Hello,
I noticed the following behavior when trying to create an external table over
top of an existing, partitioned table:
<snip>
hive> create table foo (id1 int, id2 int) partitioned by(p1 int) ROW FORMAT
DELIMITED FIELDS TERMINATED BY '\001' LINES TERMINATED BY '\012' stored as
textfile;
OK
Time taken: 0.12 seconds
hive> load data local inpath '/temp/foo1' overwrite into table foo
partition(p1=1);
Copying data from file:/temp/foo1
Loading data to table foo partition {p1=1}
OK
Time taken: 1.493 seconds
hive> load data local inpath '/temp/foo2' overwrite into table foo
partition(p1=2);
Copying data from file:/temp/foo2
Loading data to table foo partition {p1=2}
OK
Time taken: 1.218 seconds
hive> select * from foo;
OK
1 1 1
2 1 1
3 2 2
4 3 2
Time taken: 0.781 seconds
hive> create external table foo2 (id1 int, id2 int) partitioned by(p1 int) ROW
FORMAT DELIMITED FIELDS TERMINATED BY '\001' LINES TERMINATED BY '\012' stored
as textfile location '/user/hive/warehouse/foo/';
OK
Time taken: 0.161 seconds
hive> select * from foo2;
OK
Time taken: 0.398 seconds
</snip>
I had hoped that the last select query would return the same results as the
first one since, I thought, both tables would be pointing at the same data.

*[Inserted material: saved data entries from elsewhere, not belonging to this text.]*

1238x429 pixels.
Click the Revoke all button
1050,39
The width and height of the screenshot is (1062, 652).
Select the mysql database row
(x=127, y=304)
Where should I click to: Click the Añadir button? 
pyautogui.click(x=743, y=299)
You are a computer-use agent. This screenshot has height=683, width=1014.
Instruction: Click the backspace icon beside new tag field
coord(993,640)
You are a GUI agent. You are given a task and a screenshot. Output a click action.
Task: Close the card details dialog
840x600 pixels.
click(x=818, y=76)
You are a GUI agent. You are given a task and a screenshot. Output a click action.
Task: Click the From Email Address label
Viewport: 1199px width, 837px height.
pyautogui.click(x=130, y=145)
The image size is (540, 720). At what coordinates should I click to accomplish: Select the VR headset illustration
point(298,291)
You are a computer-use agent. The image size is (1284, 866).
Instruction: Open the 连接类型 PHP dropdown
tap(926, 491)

What I'm attempting to do is create what amounts to a symlink or table alias in
Hive. In our warehouse, we have several large tables which get populated with
different versions of an ETL tool. We hoped to have, at any given time, a
single table name that was just an alias for whichever of the large tables we
considered 'live' at the time. That way users of the system would only have to
remember one set of table names to work with. Is something like this possible
in Hive? We noted that the above approach worked fine with non-partitioned
tables, presumably because the data files are located exactly where the
location parameter has them rather than underneath a layer of partition subdirs.
Jason